**EXCERPTED DATA:**
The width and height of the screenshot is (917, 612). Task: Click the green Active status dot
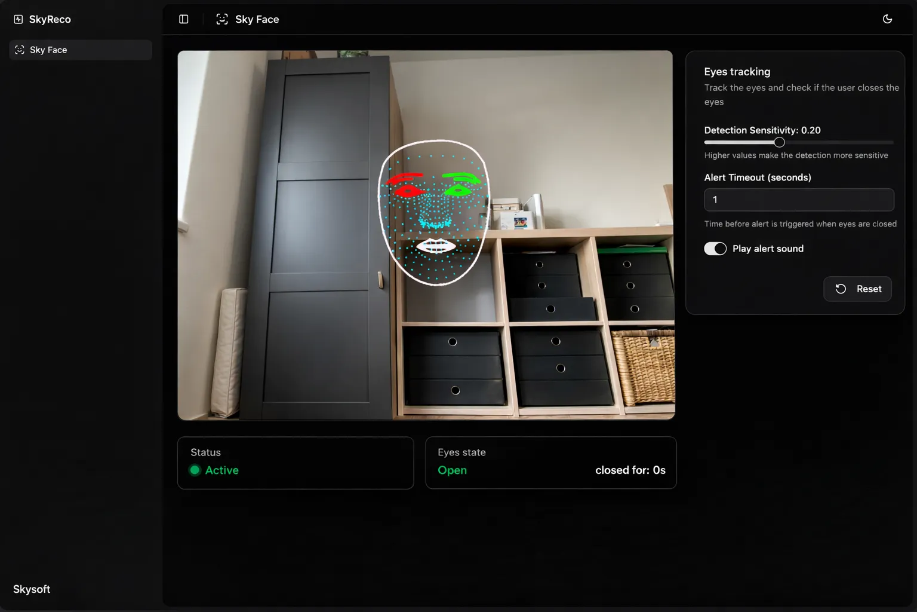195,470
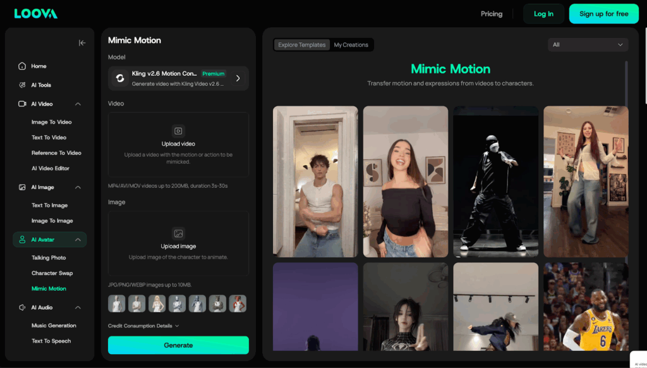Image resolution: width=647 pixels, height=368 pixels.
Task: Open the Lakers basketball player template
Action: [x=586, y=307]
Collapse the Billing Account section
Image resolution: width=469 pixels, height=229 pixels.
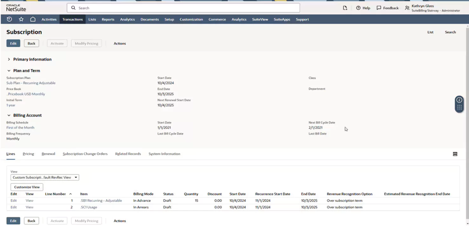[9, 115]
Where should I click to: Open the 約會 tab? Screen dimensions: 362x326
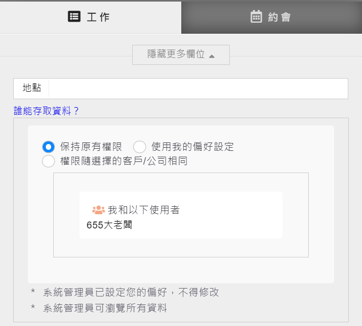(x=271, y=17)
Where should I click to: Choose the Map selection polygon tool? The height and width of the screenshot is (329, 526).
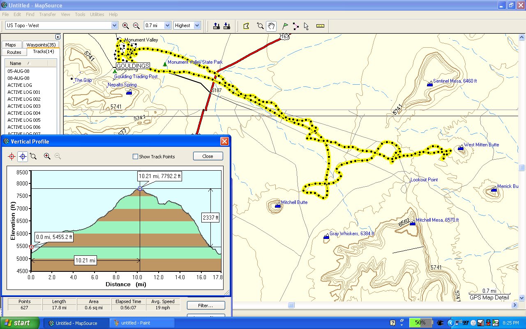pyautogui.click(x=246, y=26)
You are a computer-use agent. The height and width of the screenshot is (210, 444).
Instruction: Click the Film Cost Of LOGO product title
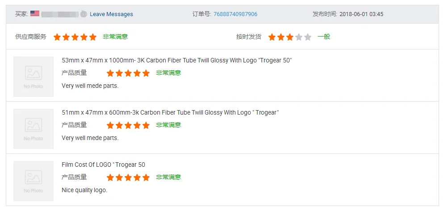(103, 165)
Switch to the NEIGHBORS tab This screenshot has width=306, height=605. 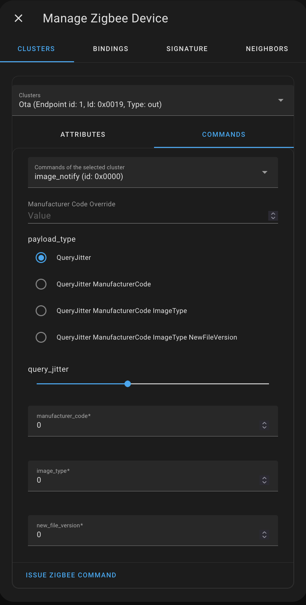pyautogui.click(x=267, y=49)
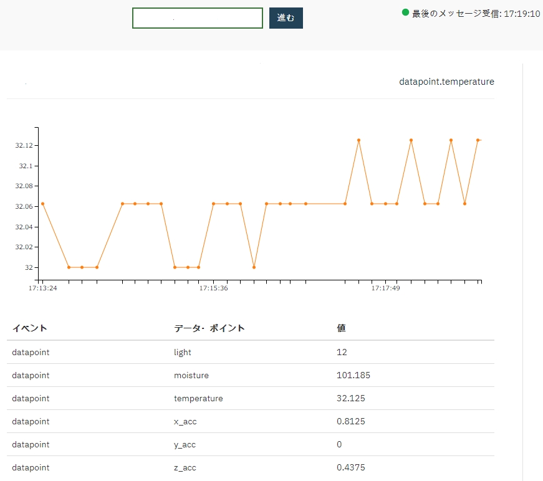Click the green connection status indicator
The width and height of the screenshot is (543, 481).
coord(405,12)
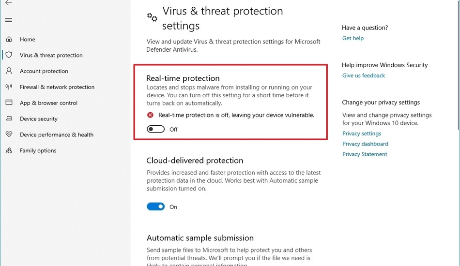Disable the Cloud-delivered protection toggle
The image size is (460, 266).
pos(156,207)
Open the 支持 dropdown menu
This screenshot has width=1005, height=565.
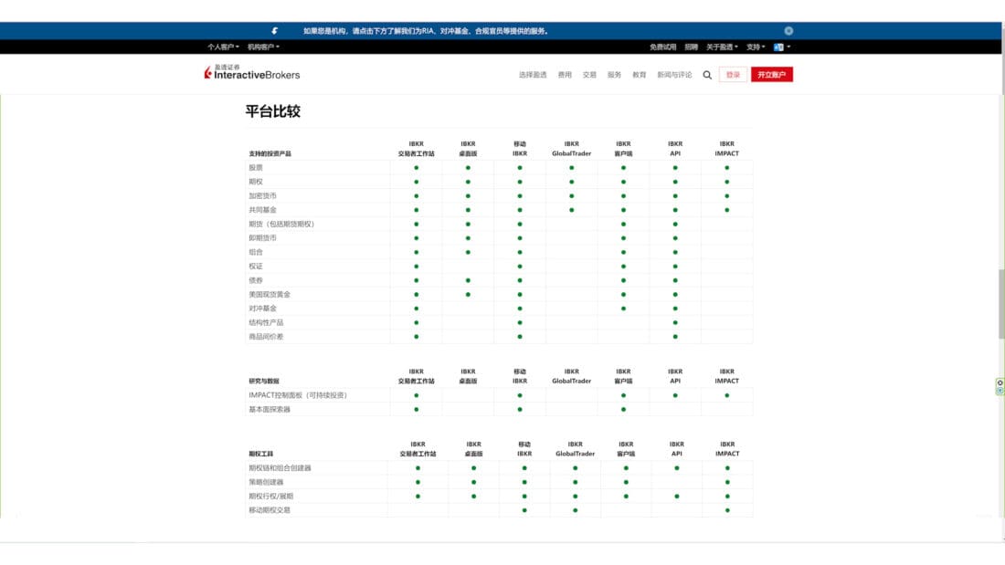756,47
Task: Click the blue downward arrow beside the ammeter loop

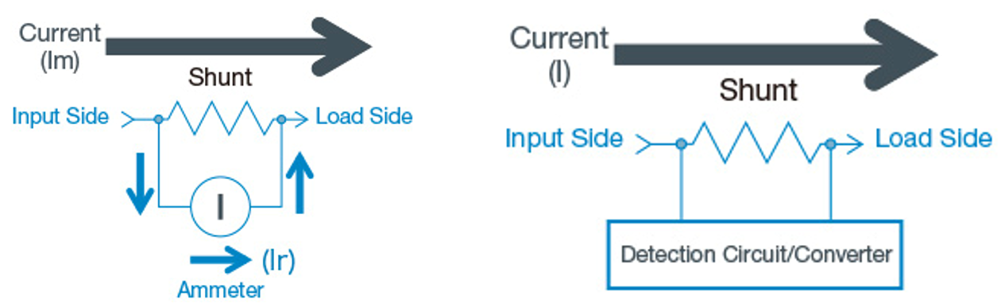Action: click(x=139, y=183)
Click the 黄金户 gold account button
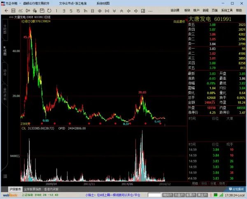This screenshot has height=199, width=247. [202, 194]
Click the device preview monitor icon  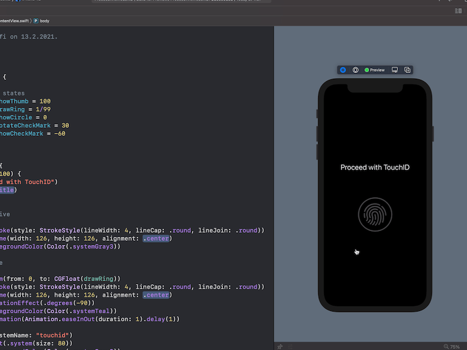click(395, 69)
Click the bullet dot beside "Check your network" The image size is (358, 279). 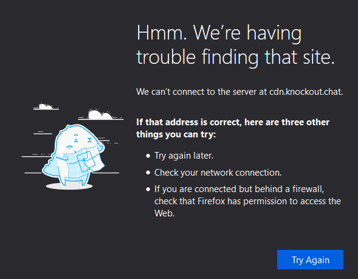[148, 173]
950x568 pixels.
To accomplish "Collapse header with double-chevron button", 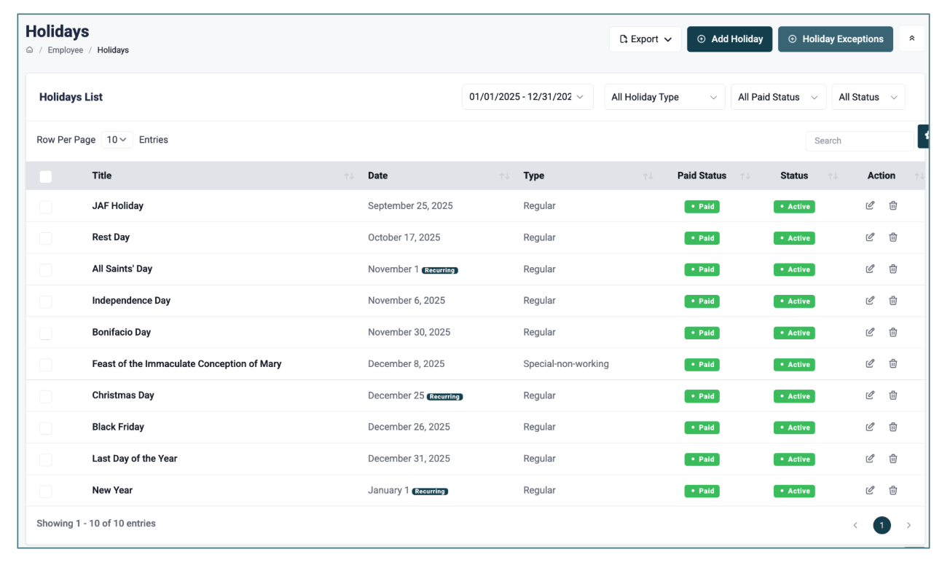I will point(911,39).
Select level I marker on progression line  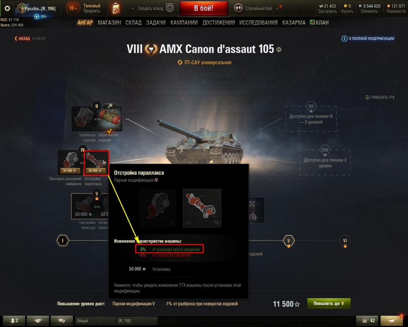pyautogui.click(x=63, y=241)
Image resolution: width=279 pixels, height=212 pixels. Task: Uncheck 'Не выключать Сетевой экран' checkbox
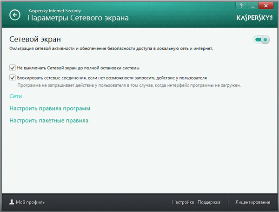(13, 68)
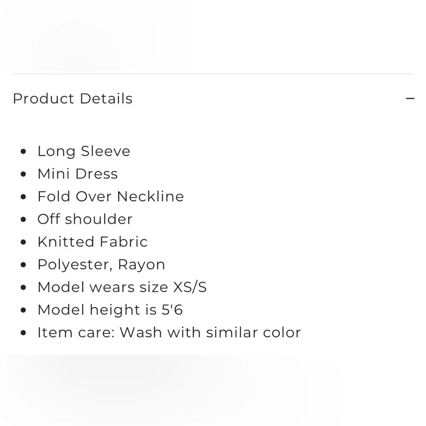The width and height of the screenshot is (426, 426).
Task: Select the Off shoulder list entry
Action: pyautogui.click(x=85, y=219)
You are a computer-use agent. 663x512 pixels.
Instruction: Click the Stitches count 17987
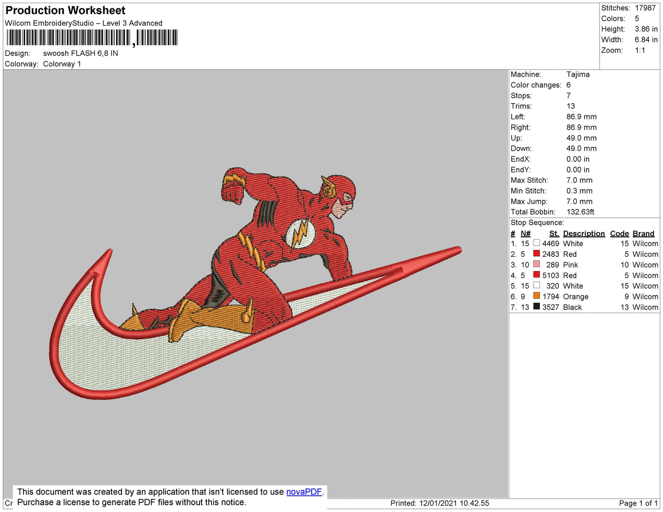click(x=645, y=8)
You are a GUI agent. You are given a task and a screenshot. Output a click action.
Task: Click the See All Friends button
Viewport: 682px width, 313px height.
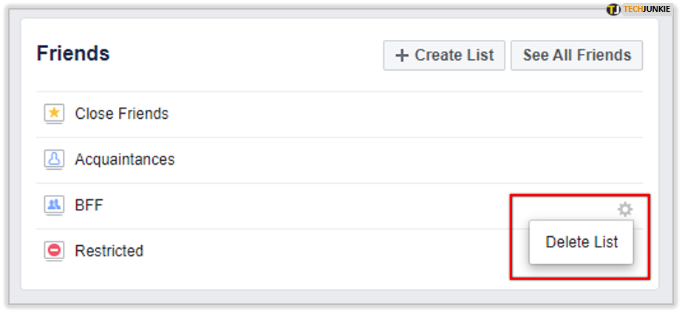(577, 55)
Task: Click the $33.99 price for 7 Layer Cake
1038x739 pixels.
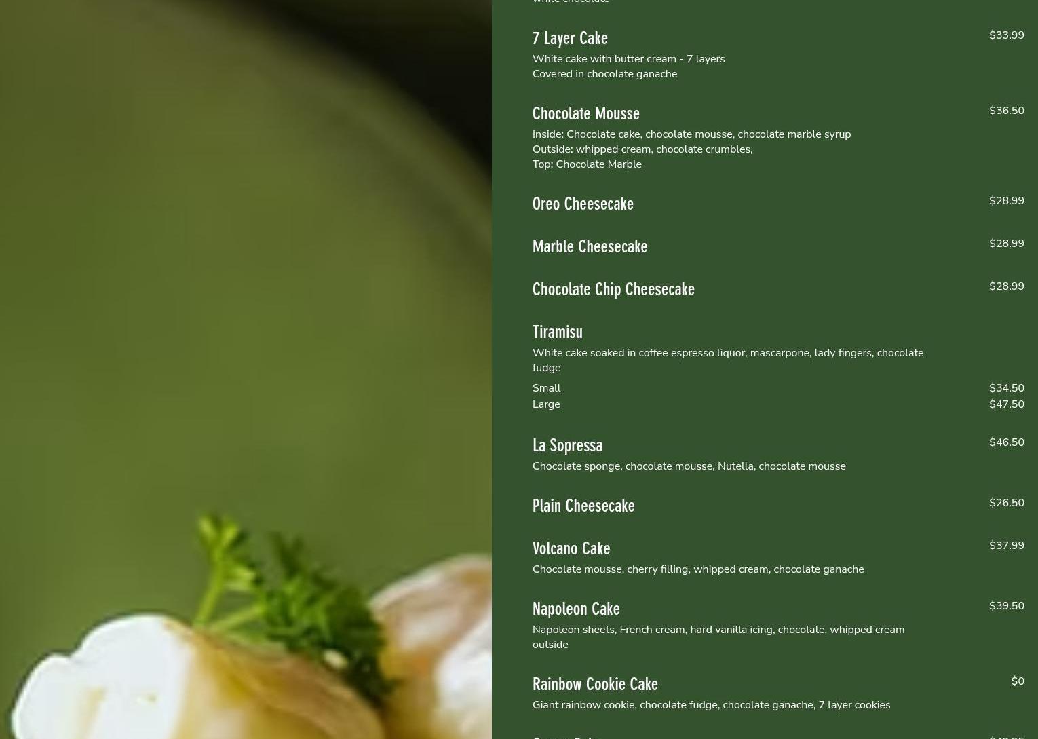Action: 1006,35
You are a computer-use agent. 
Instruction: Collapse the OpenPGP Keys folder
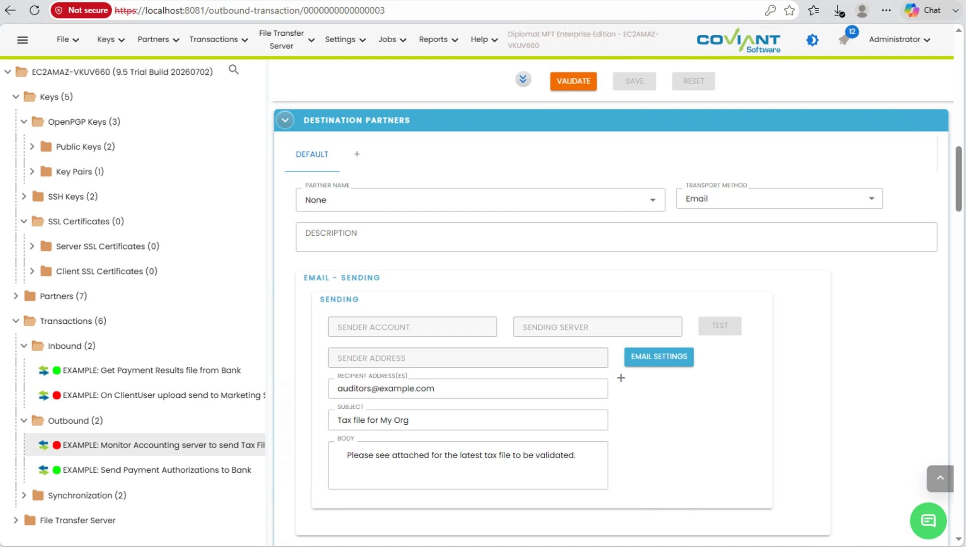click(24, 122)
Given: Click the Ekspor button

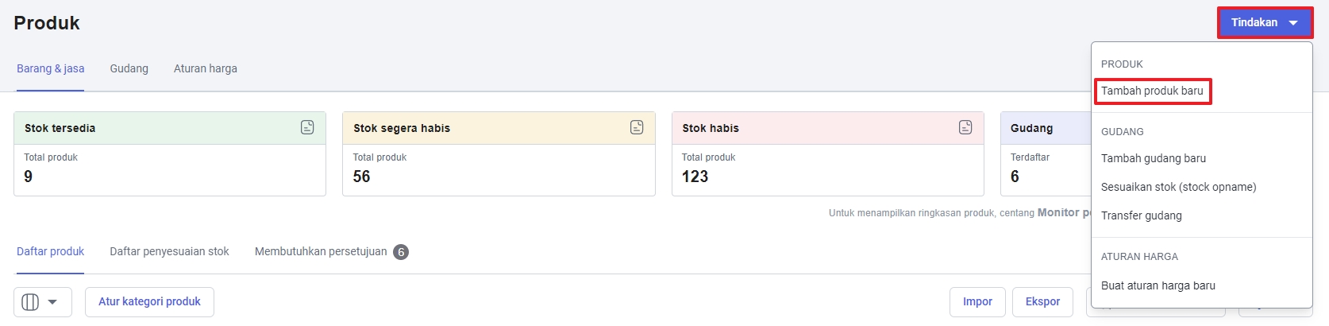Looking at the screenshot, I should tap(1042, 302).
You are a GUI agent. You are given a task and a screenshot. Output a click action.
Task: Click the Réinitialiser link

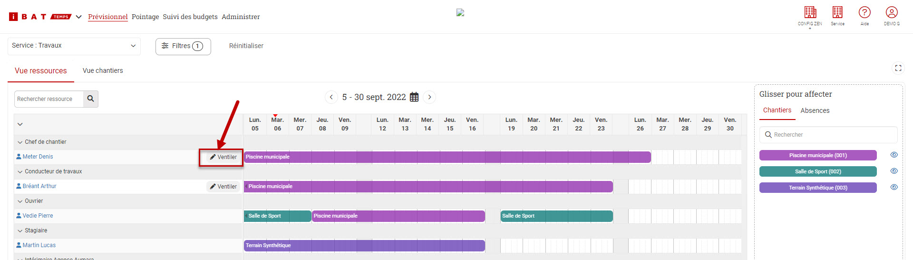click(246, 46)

**WORK INSTRUCTION:** The lines from the start of the records above through the line that holds "Collapse the Billing Account section" are to be copied exactly, both ends included, and no pictures are to be copied.

**WRITTEN RESPONSE:**
The width and height of the screenshot is (917, 612). Task: Click the green Active status dot
195,470
Image resolution: width=647 pixels, height=368 pixels.
Task: Open the Lakers basketball player template
Action: [x=586, y=307]
Collapse the Billing Account section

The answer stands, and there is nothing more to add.